Ontem, a caminho de Lisboa, na auto-estrada, sempre com chuva forte e sol brilhante. Por vezes, ao mesmo tempo. Às tantas, o carro fica cheio de uma luminosidade muito intensa, como se estivesse sob um foco poderoso. Espreito pelo retrovisor interior e todo o óculo traseiro é um arco-íris. À medida que me afasto espreito pelo retrovisor lateral e lá está ele, ali no meio da auto-estrada.
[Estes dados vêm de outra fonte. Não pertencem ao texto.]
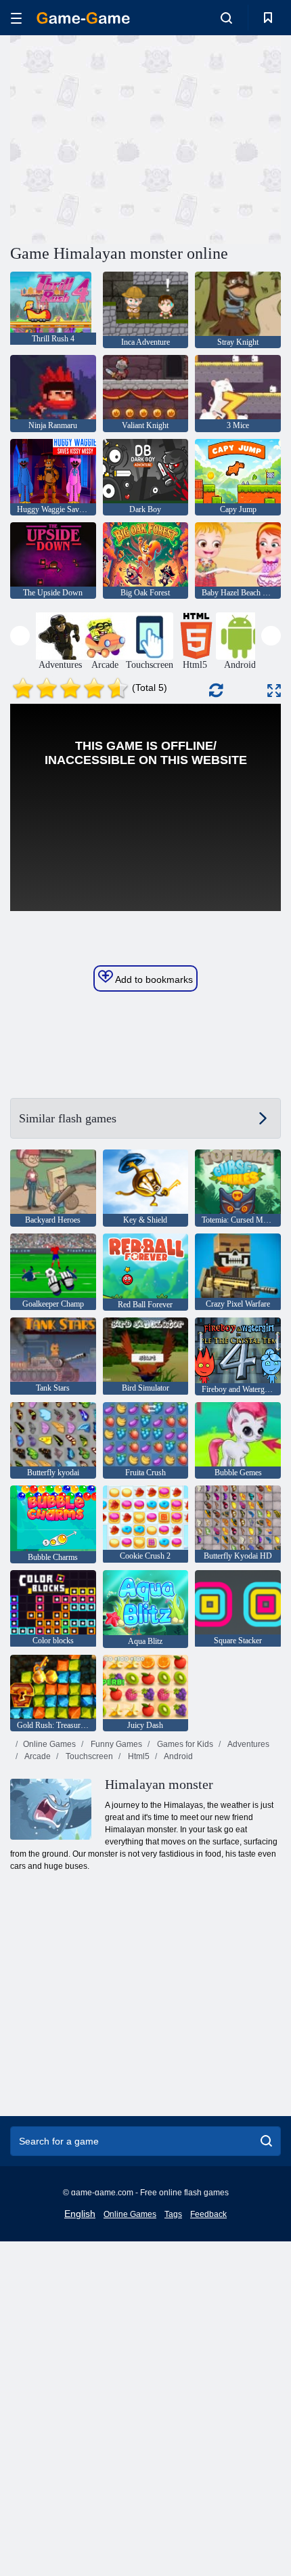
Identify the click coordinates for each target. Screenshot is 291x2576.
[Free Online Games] (83, 18)
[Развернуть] (274, 690)
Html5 (138, 1756)
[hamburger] (16, 18)
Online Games (49, 1744)
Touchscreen (88, 1756)
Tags (173, 2214)
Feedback (208, 2214)
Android (177, 1756)
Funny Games (115, 1744)
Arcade (37, 1756)
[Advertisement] (124, 137)
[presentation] (20, 636)
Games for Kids (184, 1744)
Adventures (247, 1744)
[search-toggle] (226, 17)
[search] (266, 2141)
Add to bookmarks (153, 979)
Foi a primeira vez que me aconteceu, acho eu, estar assim, ainda que por breves instantes (mas a fugacidade só adensa o encanto) no lugar mítico onde nasce o arco-íris.

Aliás, 'intenso' é adjectivo que se aplica ao fim de semana que termina. A começar por um intenso ataque de sinusite. Depois no Sábado de manhã uma corrida ao Porto para ir ao funeral de uma pessoa ligada à família, uma daquelas ocasiões em que não devemos mesmo deixar de estar.

Depois, a parte boa: um jantar (magnífico) em casa de amigos queridíssimos. E se é verdade que o jantar foi magnífico por causa da companhia e do convívio, também foi, há que dizê-lo com frontalidade, porque a carne assada com molho 'verde' estava soberba, porque a cerveja era realmente muito boa, porque o Mr. Bean é hilariante, e porque a Joana e a Rita me fazem sentir 'alive'!

Voltanto ao princípio, as condições atmosféricas estavam tão especiais ontem à tarde, que em quase todo o precurso, mas sobretudo naquele troço entre os nós de Leiria e de Santarém, a quantidade de arco-íris era impressionante. Desde míudo que me fascino com arco-íris. Mas ontem o que me veio mesmo à ideia era que aquilo parecia um convénio gay, nunca a auto-estrada esteve tão alegre e solta!